The expected answer holds every line from the first line of the data below through the line containing "For every named target in this 183×2576", exactly as written, and no other line.

#### [Dataset extract]
○ ○ ○ ○
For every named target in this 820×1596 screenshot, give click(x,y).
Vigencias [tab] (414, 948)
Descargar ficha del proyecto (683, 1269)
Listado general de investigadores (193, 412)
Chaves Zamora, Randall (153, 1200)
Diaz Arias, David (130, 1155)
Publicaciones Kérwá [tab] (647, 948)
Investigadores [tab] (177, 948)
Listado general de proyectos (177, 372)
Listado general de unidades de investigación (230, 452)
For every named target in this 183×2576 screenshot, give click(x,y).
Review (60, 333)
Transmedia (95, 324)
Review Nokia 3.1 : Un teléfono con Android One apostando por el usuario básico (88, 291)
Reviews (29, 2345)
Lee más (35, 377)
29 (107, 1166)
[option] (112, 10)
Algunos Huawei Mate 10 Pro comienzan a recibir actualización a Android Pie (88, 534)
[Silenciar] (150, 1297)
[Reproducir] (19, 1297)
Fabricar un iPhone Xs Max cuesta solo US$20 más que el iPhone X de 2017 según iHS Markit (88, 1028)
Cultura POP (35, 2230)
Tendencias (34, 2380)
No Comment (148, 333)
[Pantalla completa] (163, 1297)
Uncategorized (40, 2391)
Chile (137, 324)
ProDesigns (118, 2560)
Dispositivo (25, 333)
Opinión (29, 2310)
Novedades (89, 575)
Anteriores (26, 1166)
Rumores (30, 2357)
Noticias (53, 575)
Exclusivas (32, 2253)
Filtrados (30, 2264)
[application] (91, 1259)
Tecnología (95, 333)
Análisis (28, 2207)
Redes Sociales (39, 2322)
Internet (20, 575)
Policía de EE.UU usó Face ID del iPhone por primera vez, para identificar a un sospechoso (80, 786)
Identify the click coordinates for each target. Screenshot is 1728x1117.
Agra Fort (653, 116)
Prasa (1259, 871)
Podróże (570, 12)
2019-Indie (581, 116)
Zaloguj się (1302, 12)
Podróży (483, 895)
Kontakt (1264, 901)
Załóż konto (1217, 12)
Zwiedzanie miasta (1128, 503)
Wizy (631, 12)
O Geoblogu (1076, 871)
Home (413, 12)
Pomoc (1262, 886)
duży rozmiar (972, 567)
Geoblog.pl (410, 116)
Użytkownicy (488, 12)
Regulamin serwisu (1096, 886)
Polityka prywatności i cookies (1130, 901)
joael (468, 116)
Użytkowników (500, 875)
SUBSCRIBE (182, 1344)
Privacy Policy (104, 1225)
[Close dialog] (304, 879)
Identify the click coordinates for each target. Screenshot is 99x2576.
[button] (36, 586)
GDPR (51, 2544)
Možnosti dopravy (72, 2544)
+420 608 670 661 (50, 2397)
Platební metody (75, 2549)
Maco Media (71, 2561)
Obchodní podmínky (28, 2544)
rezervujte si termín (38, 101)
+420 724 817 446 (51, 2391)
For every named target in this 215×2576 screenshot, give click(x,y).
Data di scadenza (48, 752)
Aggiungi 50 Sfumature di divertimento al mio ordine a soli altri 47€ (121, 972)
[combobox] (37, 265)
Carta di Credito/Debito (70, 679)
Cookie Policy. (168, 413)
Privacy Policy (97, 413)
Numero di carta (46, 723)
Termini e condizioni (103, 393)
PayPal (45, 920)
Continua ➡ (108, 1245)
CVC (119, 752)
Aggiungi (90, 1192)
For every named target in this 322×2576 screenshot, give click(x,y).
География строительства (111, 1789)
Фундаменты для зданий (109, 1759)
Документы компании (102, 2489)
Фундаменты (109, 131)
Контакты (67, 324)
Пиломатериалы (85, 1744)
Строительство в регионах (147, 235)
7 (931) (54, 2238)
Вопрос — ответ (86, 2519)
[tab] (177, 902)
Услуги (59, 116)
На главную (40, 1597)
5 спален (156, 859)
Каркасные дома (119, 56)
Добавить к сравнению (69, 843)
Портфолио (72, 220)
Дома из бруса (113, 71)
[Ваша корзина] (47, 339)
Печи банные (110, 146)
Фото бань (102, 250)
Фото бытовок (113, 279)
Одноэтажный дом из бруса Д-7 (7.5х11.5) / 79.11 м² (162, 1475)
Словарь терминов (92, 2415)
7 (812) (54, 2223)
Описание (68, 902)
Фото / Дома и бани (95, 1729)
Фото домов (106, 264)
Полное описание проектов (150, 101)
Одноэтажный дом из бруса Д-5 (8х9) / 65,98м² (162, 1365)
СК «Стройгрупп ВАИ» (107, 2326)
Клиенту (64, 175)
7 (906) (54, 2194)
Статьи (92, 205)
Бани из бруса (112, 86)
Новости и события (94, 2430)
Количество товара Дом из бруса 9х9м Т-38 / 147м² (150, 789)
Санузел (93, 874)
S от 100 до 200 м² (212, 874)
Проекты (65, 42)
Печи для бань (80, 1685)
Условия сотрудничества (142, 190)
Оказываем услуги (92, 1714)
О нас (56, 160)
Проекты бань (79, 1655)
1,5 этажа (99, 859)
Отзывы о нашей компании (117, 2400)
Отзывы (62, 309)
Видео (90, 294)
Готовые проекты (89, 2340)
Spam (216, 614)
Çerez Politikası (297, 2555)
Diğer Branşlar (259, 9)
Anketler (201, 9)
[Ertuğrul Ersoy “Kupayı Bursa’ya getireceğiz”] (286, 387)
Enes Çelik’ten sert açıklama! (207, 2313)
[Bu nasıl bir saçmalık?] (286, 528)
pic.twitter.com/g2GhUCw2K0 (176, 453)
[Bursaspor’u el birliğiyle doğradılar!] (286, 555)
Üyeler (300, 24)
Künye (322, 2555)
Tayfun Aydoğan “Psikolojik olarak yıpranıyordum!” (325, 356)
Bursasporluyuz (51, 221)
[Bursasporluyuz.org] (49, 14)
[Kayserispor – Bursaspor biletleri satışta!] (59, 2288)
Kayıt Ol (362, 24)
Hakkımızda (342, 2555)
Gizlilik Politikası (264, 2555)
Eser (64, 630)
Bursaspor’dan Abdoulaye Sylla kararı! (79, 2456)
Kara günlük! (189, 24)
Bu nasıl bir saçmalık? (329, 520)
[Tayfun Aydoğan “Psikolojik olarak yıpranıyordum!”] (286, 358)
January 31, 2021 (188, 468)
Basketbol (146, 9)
○ ○ ○ ○
#### [Task response]
For every named target in this 820×1596 screenshot, give click(x,y).
Vigencias [tab] (414, 948)
Descargar ficha del proyecto (683, 1269)
Listado general de investigadores (193, 412)
Chaves Zamora, Randall (153, 1200)
Diaz Arias, David (130, 1155)
Publicaciones Kérwá [tab] (647, 948)
Investigadores [tab] (177, 948)
Listado general de proyectos (177, 372)
Listado general de unidades de investigación (230, 452)
For every named target in this 183×2576 screenshot, give click(x,y).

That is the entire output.